Hulan shook her head. “Even minor crimes merit tough sentences. Being fired from a job and having no other way to make a living, refusing to accept an employment assignment or housing transfer, or simply ‘making trouble’ can mean a four-year sentence to a labor camp.”
“And many of those camps,” David said, remembering articles he’d read, “provide cheap labor to American-owned factories in China.”
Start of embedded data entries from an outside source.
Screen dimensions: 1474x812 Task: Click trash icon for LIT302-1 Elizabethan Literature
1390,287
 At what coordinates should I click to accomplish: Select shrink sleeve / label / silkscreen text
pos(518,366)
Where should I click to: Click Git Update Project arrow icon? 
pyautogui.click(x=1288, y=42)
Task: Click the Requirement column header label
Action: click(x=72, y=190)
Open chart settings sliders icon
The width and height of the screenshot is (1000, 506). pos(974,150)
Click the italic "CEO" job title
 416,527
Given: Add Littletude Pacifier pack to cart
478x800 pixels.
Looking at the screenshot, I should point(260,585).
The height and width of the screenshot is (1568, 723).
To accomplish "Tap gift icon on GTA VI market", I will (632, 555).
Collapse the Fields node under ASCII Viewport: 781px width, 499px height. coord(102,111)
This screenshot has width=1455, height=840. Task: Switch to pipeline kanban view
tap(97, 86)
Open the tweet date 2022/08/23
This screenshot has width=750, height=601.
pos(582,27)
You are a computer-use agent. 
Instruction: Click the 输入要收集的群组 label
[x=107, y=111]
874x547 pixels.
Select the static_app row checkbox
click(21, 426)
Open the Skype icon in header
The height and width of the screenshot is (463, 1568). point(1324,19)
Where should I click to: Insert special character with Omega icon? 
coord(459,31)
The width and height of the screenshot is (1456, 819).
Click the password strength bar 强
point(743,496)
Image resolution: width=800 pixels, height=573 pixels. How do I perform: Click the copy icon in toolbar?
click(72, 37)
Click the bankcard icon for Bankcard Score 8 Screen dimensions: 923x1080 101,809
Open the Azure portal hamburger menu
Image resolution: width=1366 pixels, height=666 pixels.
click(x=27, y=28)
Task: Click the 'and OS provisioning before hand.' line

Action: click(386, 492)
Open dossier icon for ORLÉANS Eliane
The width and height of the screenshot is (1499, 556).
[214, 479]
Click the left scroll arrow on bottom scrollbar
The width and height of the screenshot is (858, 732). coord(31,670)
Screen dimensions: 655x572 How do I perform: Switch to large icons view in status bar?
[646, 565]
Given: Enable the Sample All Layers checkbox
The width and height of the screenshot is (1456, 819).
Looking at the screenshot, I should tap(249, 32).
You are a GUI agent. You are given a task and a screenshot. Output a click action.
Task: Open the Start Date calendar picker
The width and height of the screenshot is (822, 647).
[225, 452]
“That’s right. The U.S. profits from my countrymen’s transgressions.” Hulan motioned around the room. “And as you can see, justice proceeds quickly here. We have no pretrial hearings, no delays, no extensions, and rarely any defense witnesses to muddy the waters. The defendant is guilty until proven innocent. When that guilt is verified, punishment is determined and carried out promptly. An appeal is as rare as a solar eclipse.”
A door opened and Spencer Lee was brought in. His fashionably wrinkled linen suit had been exchanged for a white shirt, black slacks, and leg irons. His head was bowed, but at one point he glanced up. Then, just as quickly, a guard bopped Lee’s head with the heel of his fist and the prisoner’s head dropped back down submissively.